É por isso que, apostaram nas formações e nos espectáculos para serem independentes financeiramente e artisticamente?

HS: Isso é o que gostaríamos, embora ainda não tenhamos chegado a esse patamar. O objectivo final é esse, por esse motivo falava a pouco de um apoio material. Funcionamos como uma empresa, nós vendemos um produto que as pessoas compram ou não. Em, Portugal há uma mentalidade que passa pelos convites, na peça que fizemos no Porto oferece-mos muito poucos, porquê? Porque menospreza o nosso trabalho, passa a ser uma brincadeira em troca de um papel. As pessoas não pensam que é disso que depende a sobrevivência do actor. Estão ainda muito habituadas a ir ao teatro de graça. A representação tem de ser vista como um outro trabalho qualquer que exige ser recompensado e que não se trata de um hobby. Fazemos este trabalho de uma forma séria e regular para atrair o público aos nossos espectáculos de uma forma encadeada, porque se trata de um serviço cultural.

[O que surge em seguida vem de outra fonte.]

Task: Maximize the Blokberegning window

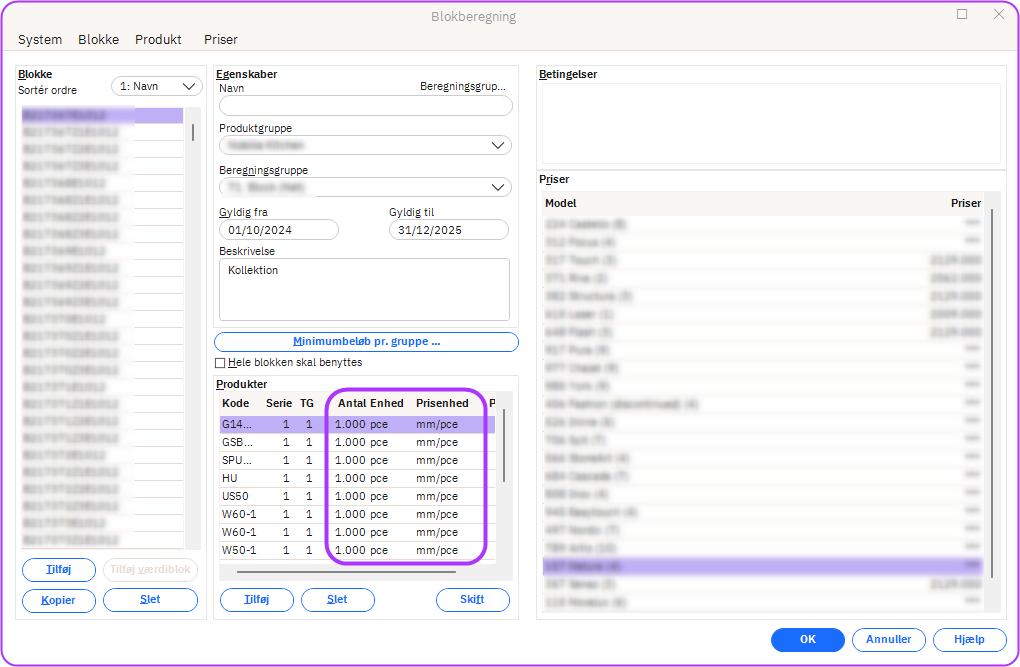Action: [x=962, y=15]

Qual o vosso próximo projecto?

HS: Estamos a preparar um texto, “os dois perdidos numa noite suja”, de um autor brasileiro, o Plínio Marcos. Estamos a aborda-lo em termos de construção, trata-se de um dialogo entre dois desempregados, que vivem num armazém semi-abandonado e que lutam pela sua sobrevivência diária. Queremos partir desse texto e fazer um espectáculo só para duas pessoas, um actor e uma actriz, em vez de teatros, vão ocupar sítios abandonados, temos dois locais em vista com a autorização dos donos, e vamos levar o público lá para dentro.

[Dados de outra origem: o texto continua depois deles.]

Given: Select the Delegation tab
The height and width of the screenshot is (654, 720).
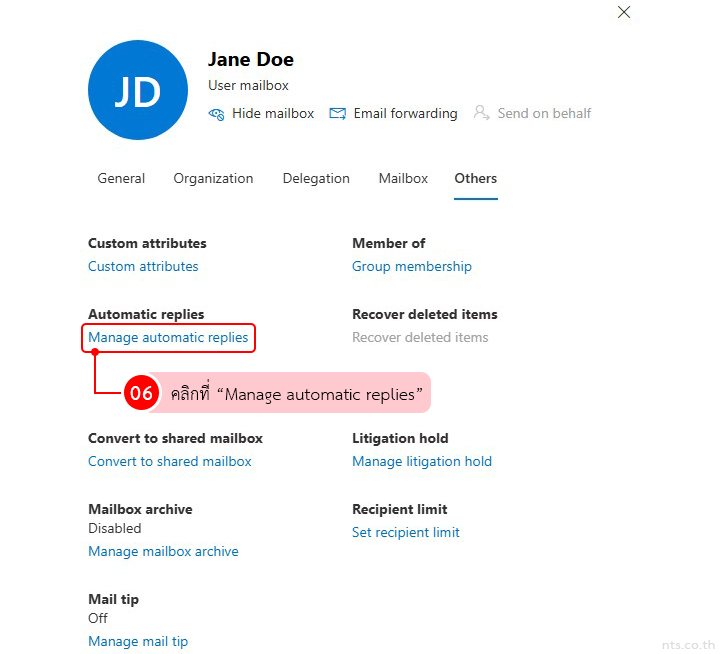Looking at the screenshot, I should 316,178.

Querem que o público tenha uma sensação de desconforto?

HS: Nós até gostaríamos que o público se sentisse confortável lá dentro. Essas duas pessoas vivem lá. Os últimos ensaios vão ser feitos no local, e passarmos o mais tempo possível lá, para torna-lo a nossa casa. Estamos a recolher materiais recicláveis e ofertas para tornar aquele ambiente o mais confortável possível, como seria no caso das personagens. Queremos que se sintam num ambiente acolhedor, mas a um passo da degradação, porque existem ali pessoas que vivem sem luz, iluminam-se com velas e comem coisas que os outros deitaram no lixo. A estreia está marcada para dia 20 de Agosto em Valongo, local onde pretendemos iniciar a temporada.